《短編》ガラクタ。
包帯グルグルのアラタっぽいヤツが“沢村新”って書かれたベッドに寝てて、本気でコイツが誰だかわかんない。


アラタの本当の名前なんかこんなので知っても嬉しくないし、あたしのアラタはもっと格好良いんだから、コイツじゃないって思いたい気持ちもあったんだと思う。


冷静になればなるほど、涙が引いていく。


みんなにベタベタ触られてるし、本当のアラタならそんなのキレるはずなのに、ピクリとも動かないんだから。



「アラタ、どこに隠したの?」


「…マイ、さん?」


「偽モンで騙さないでよ。
今なら許してあげるから、本モン出しなさいよ!」


嘘だと思う気持ちと、これが現実なんだって気持ちが交互に入り乱れて、死なないでとか偽物だとか、そんなめちゃくちゃな言葉ばかり呟いていた。

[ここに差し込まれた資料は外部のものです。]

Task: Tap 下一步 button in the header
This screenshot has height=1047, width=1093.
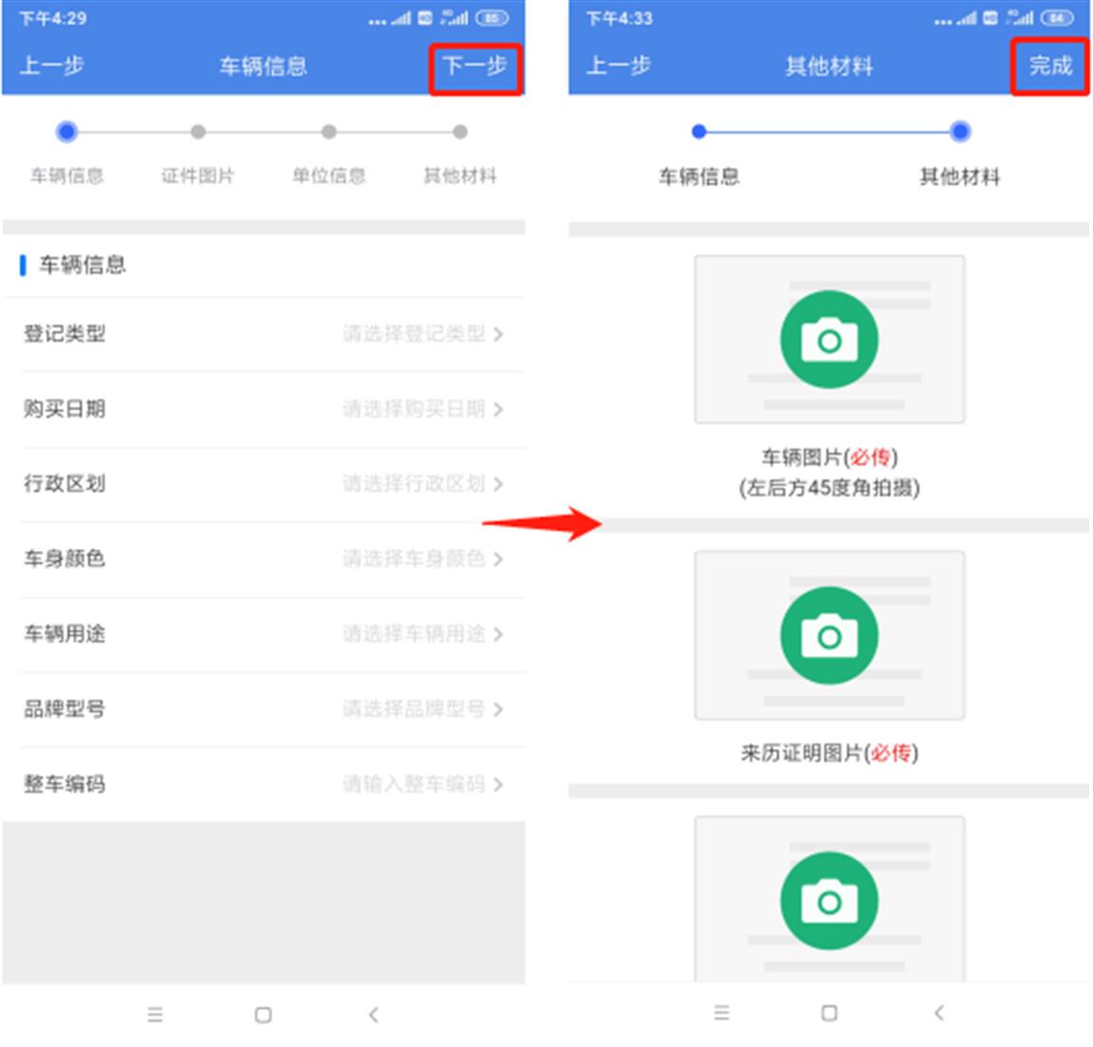Action: (475, 67)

サブはパンクのくせに泣くことしかしないし、チャマくんだって泣いてばかり。


世話好きコンビのコージくんとモッシュくんだって、落ち着いてとか、そんな同じようなことしか言ってくれない。


医者だって看護師だってお金もらってるくせに、コイツの目を覚まさせることすら出来ないんだから、みんな役立たずだ。



「…あたしのために絵描けよっ…!」


外の世界にはいつの間にか雨音が消えていて、漆黒の中で白いものが舞っていた。


今年最初の雪だって気付いて、その時初めて、あたしは生死の境を彷徨うアラタの手さえ握ってやってなかったんだと気が付いた。

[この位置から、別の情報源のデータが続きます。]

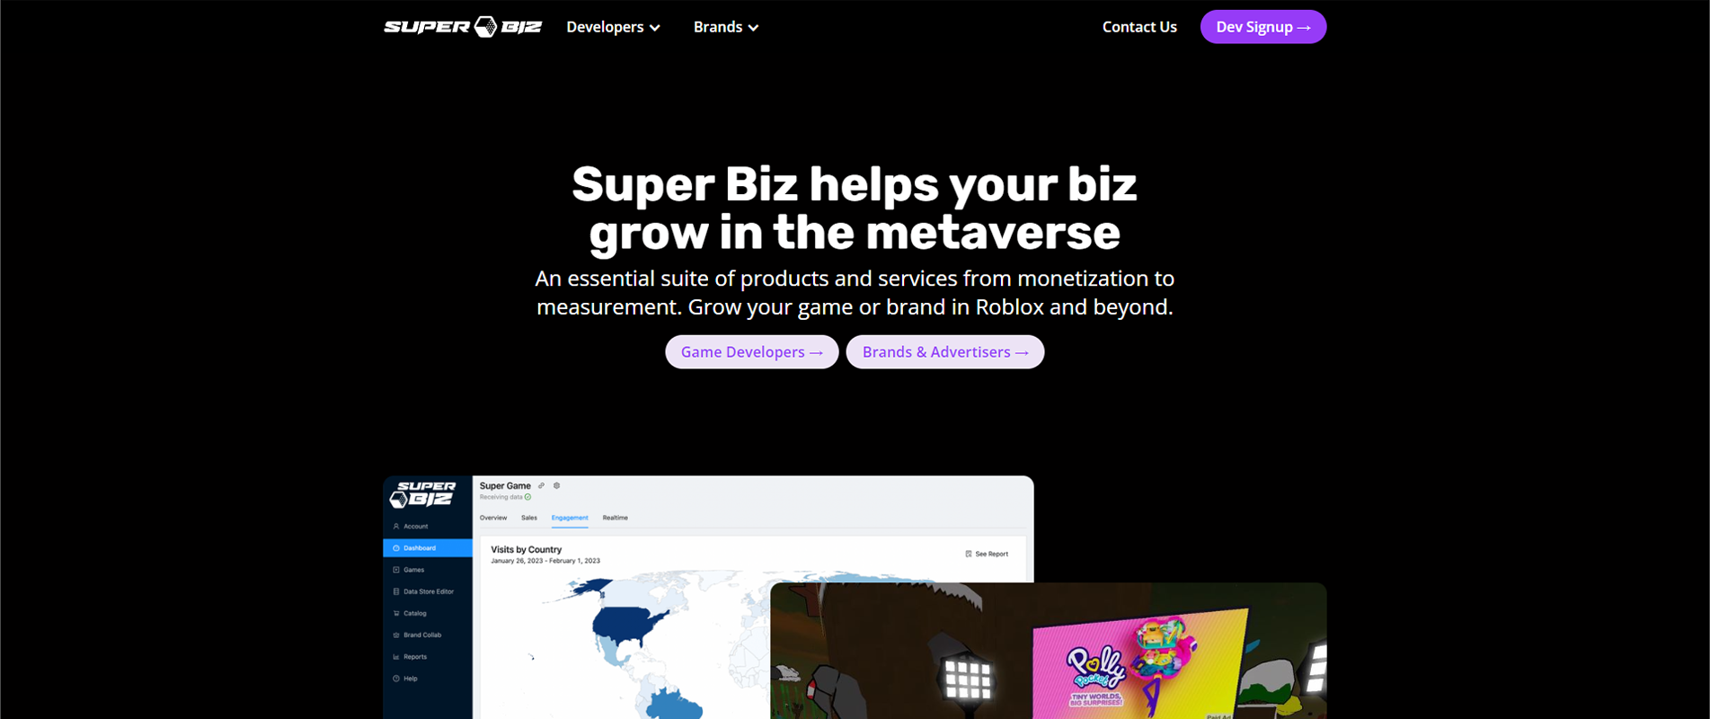Click the Super Biz logo in navbar

pos(463,27)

彼の指の先は異常なまでに冷たくて、うっ血したようにところどころ人間らしからぬ色をしていた。


寒々しい空の下ではあたしの手を繋いでくれたはずなのに、なのに今は、握り返してもくれないのだから。


そんなことに、また涙が溢れた。


だってあたしは、アラタが居ないと生きていないんだから。